Earlier this week, there was a strange news segment in the US. Reports claimed that monkeys were running loose in St Louis. On its own, this would have been nothing more than a quirky human-interest story. The situation became more serious when videos circulating online could not be verified as either real footage or AI-generated. That led to false sightings, wasted time and resources for authorities, and general confusion about whether the monkeys even existed
Now imagine if this had been something more sensitive. Something designed to provoke anger or fear when nothing had actually happened. Given how agitated public discourse already is, that risk is very real.
This episode highlights how easily AI technology can be manipulated. What looks like harmless fun to some can quickly become a crisis for others. And as always, malicious actors are the first to exploit weak points.

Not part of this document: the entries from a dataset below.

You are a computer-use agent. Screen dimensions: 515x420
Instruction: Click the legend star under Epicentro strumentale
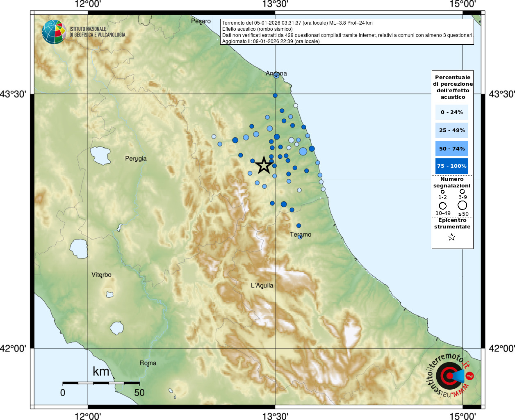tap(452, 237)
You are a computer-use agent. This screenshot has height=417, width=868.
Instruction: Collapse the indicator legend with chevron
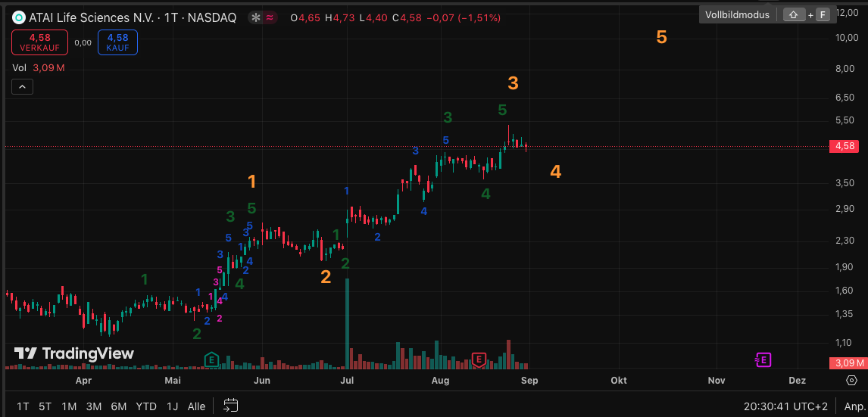pos(22,88)
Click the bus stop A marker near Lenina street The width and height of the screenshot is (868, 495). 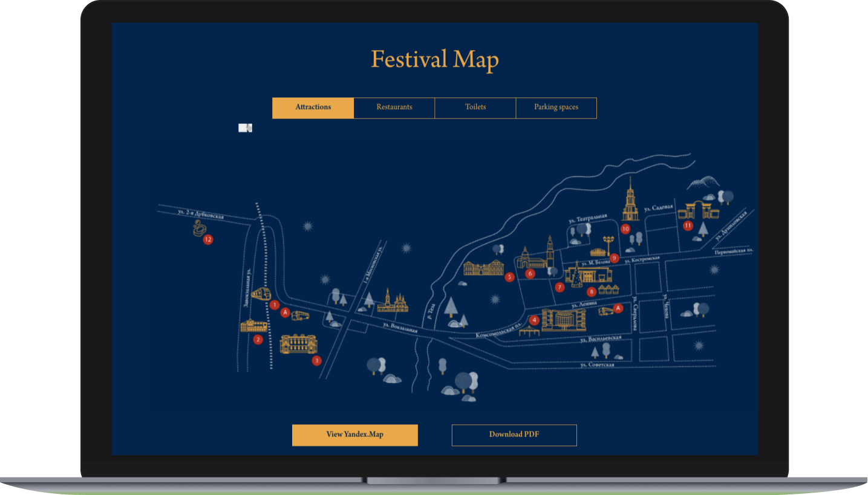click(x=618, y=308)
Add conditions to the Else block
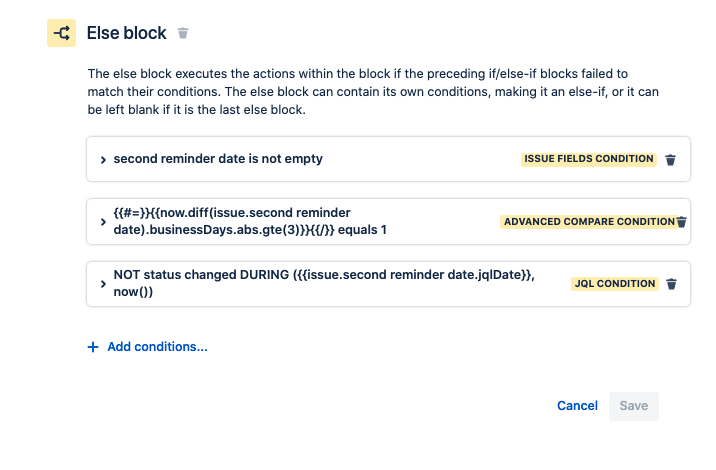716x470 pixels. point(157,347)
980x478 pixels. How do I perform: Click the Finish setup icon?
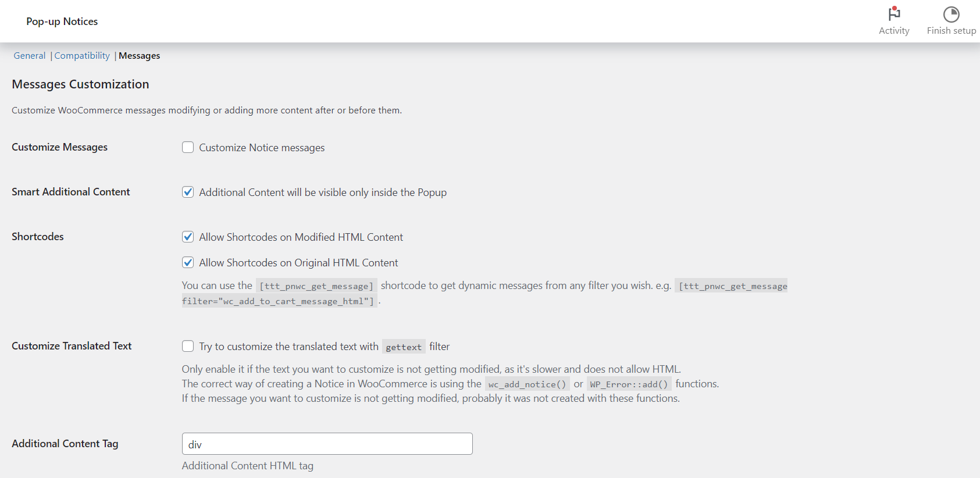[x=951, y=15]
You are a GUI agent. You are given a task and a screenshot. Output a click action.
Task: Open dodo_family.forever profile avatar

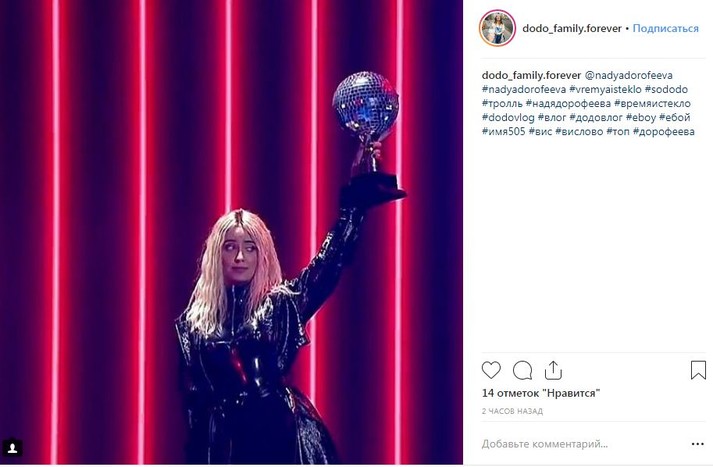497,28
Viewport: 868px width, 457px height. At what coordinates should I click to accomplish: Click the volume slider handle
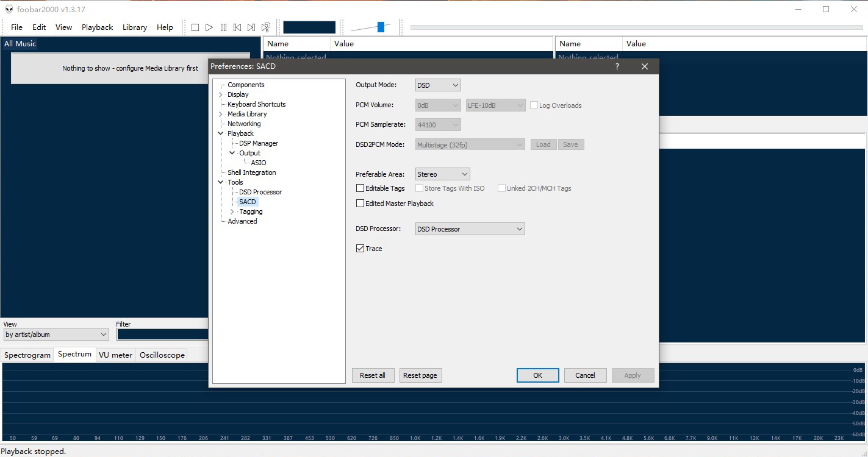tap(381, 27)
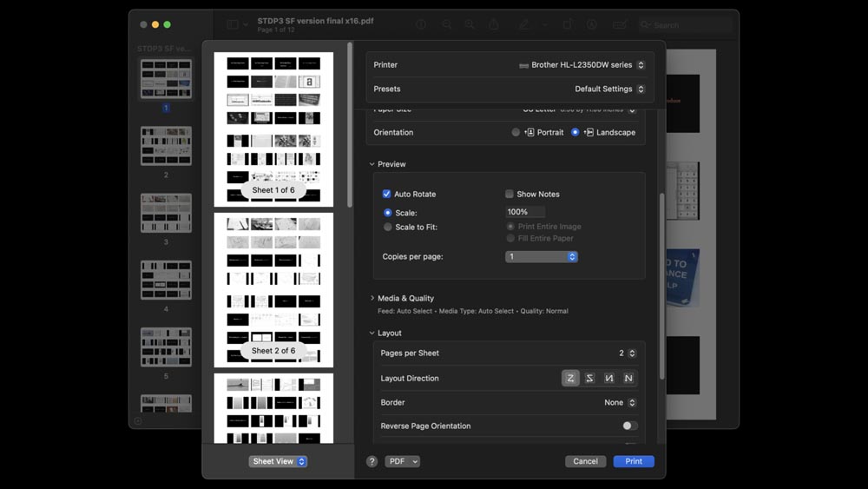Viewport: 868px width, 489px height.
Task: Uncheck the Auto Rotate checkbox
Action: coord(387,195)
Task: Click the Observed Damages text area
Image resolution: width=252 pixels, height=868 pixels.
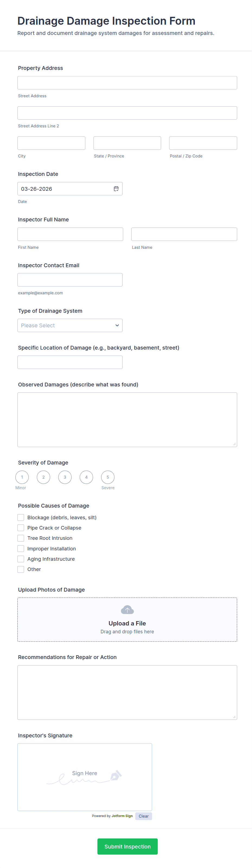Action: pos(127,420)
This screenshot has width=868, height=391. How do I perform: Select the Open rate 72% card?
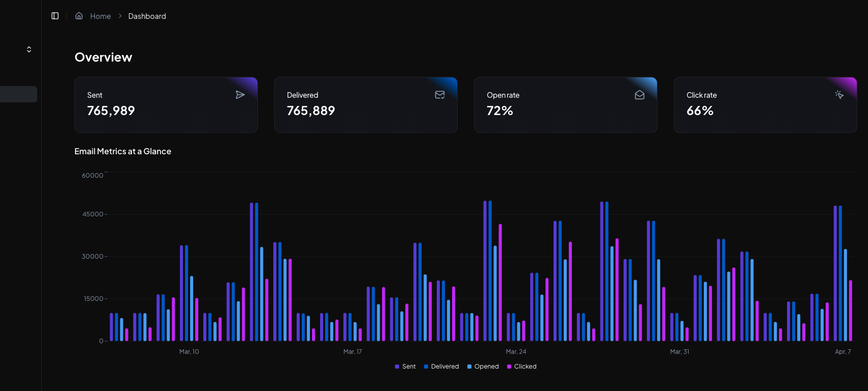tap(565, 105)
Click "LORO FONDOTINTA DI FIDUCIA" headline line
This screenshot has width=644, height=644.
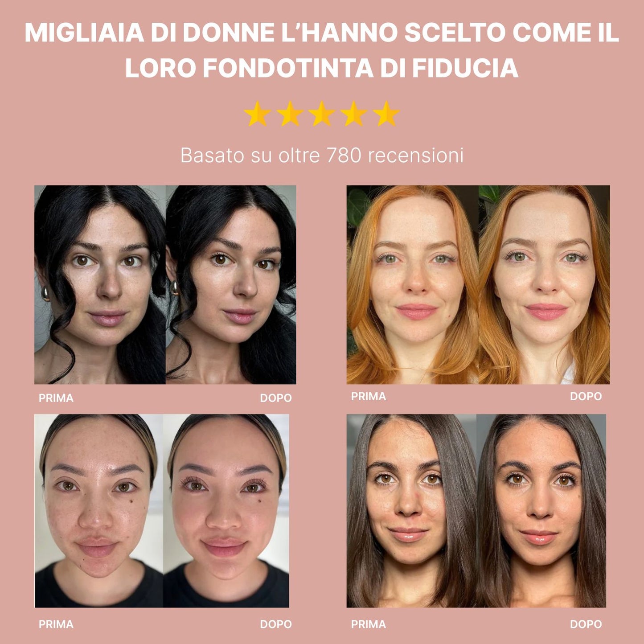pyautogui.click(x=322, y=68)
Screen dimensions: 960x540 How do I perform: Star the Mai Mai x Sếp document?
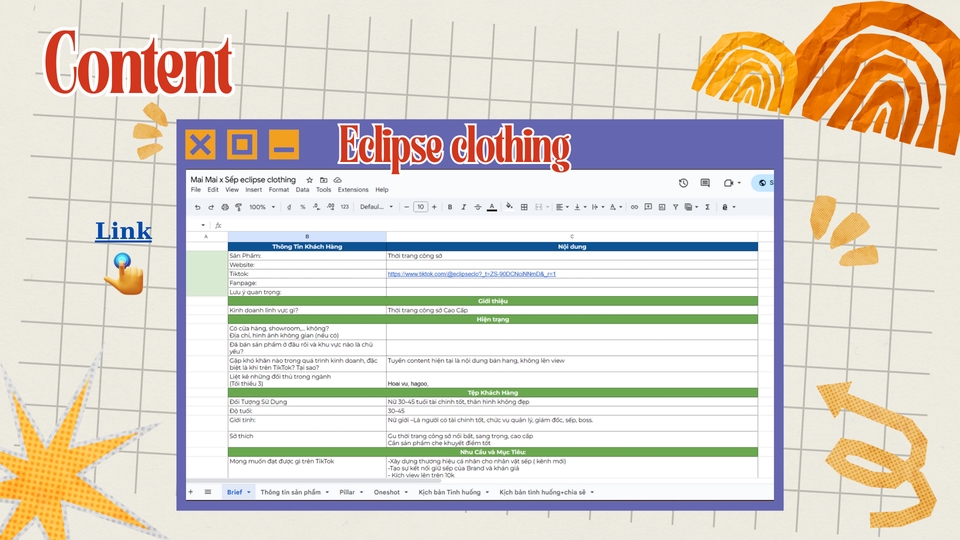309,180
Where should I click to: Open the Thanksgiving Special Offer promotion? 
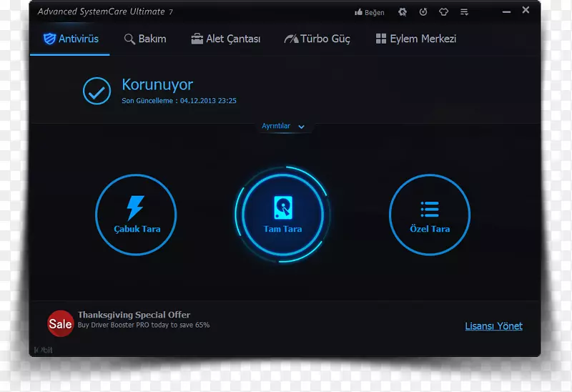point(134,315)
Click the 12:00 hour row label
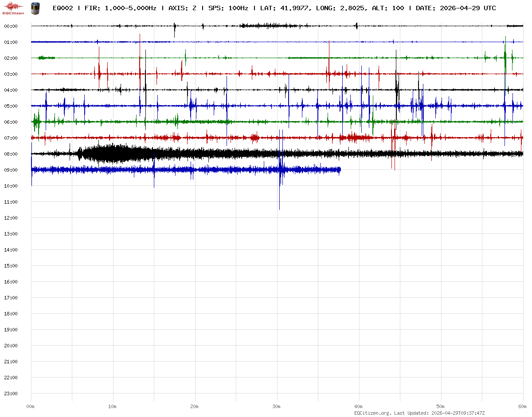Viewport: 532px width, 417px height. pyautogui.click(x=11, y=218)
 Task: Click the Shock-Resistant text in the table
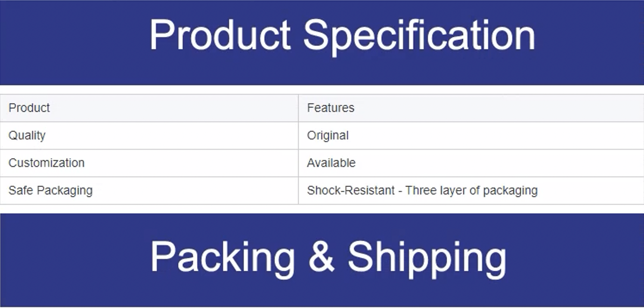tap(350, 190)
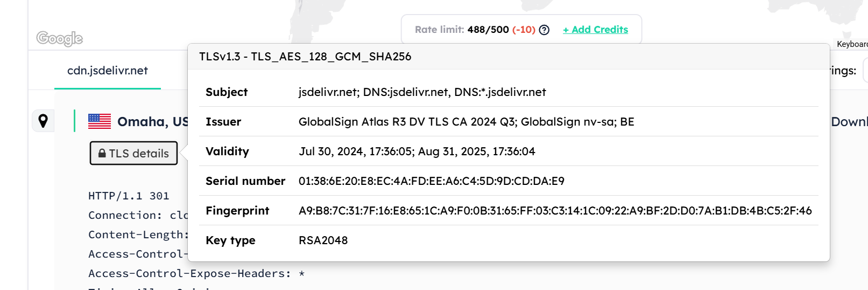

I have long believed that when AI companies made their models free, or close to it, they didn’t just open a new market. They reduced the cost of entry to almost zero. The cost of exit is just as low. You simply stop prompting. Anyone with a PC and roughly Rs 30,000 a year can now run what is effectively an AI studio. Suppliers exploded overnight, all with minimal overheads. Thousands of them, each willing to charge slightly less than the next.
This collapse of the supplier moat has had consequences across society and industry.
AI slop is now everywhere. Content competes for a three-second attention span. Low attention spans combined with effortless mass generation means billions of low-quality outputs flooding the internet every minute. Genuine, useful content gets buried. It becomes a vicious cycle. Public sentiment can be inflamed in seconds because we haven’t yet learned how to live with this technology or understand its guardrails.
On the industry side, democratization and freemium AI tools created an army of ultra-low-cost suppliers. Ironically, the biggest winners were the buyers, not the suppliers. As humans tend to do, they pushed prices down by playing suppliers against each other. With low barriers to entry and endless competition, vendors entered a race to the bottom. Prices collapsed. Quality followed. But for content designed to grab attention for a few seconds, many brands were willing to accept that tradeoff as long as it wasn’t obviously bad. This low cost deluge also swamped the advertising and digital agencies. Suddenly they were out priced by a legion of younger companies that had little or no overheads or time constraints. Some shut shop, some hired the upstarts or started their own AI divisions. Its a state of flux all over the AI world!